Section 2 : Dépistage des maladies néonatales.

Article R. 1131-21

Le dépistage néonatal s'entend de celui des maladies à expression néonatale, à des fins de prévention secondaire. Il est effectué auprès de tous les nouveau-nés ou, dans certains cas, auprès de ceux qui présentent un risque particulier de développer l'une de ces maladies. La liste de ces maladies est fixée par arrêté du ministre chargé de la santé après avis de l'Agence de la biomédecine.

Article R. 1131-22

Les dispositions de l'article R. 1131-4 s'appliquent au dépistage néonatal. Les informations délivrées aux titulaires de l'autorité parentale précisent notamment les finalités de ce dépistage.
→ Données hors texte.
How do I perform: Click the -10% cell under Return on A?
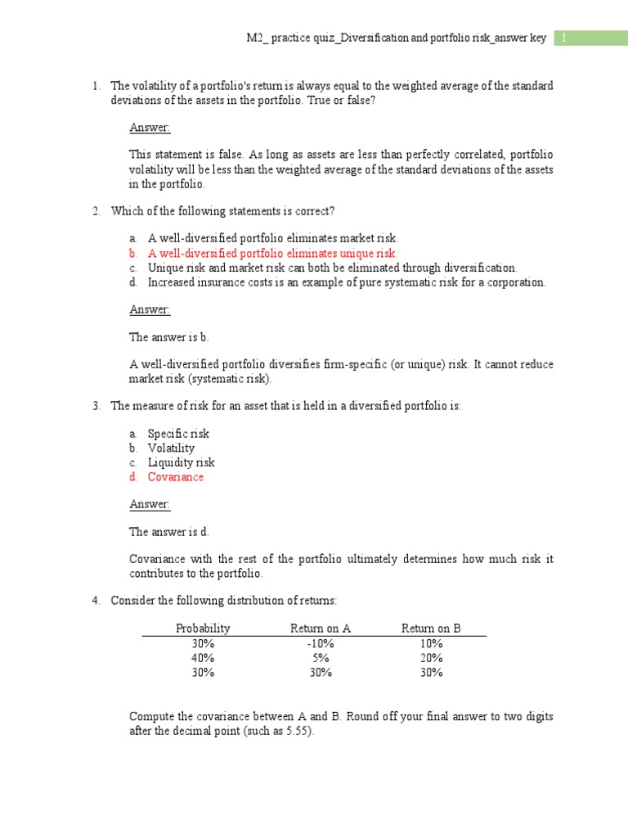321,643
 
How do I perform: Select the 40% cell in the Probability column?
203,658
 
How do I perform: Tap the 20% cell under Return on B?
431,658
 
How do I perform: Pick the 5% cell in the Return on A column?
321,658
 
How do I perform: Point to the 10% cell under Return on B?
431,643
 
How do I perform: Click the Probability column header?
203,628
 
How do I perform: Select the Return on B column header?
431,628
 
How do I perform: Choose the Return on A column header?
321,628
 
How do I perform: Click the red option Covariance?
175,477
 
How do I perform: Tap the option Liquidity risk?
181,462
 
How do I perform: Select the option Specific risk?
178,434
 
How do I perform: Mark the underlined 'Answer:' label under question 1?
150,128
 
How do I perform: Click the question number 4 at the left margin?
95,601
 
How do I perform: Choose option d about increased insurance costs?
346,282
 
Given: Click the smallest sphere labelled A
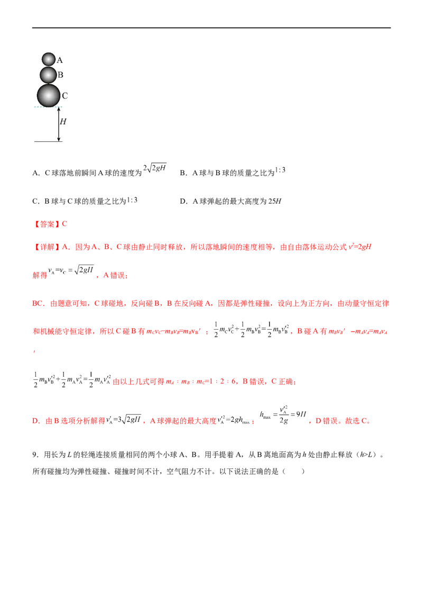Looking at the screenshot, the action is tap(49, 59).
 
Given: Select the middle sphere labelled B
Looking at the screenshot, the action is tap(48, 75).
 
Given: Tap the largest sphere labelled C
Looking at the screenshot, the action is tap(49, 95).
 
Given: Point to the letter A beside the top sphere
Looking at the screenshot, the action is tap(60, 60).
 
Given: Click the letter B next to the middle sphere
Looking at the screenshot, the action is tap(60, 75).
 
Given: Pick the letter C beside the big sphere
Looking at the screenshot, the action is tap(65, 96).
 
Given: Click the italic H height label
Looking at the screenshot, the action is tap(63, 122).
Section 3 : Modalités d'application au service de santé des armées.

Article R. 1131-23

Pour l'application des dispositions du présent chapitre, les hôpitaux des armées sont regardés comme des établissements publics de santé.

Pour les laboratoires d'analyses de biologie médicale de ces hôpitaux, le ministre de la défense exerce les attributions de l'agence régionale de l'hospitalisation. Les praticiens qui réalisent dans ces hôpitaux les analyses mentionnées aux 1° et 2° de l'article R. 1131-2 sont agréés par le directeur général de l'Agence de la biomédecine selon les conditions fixées aux articles R. 1131-6 à R. 1131-12.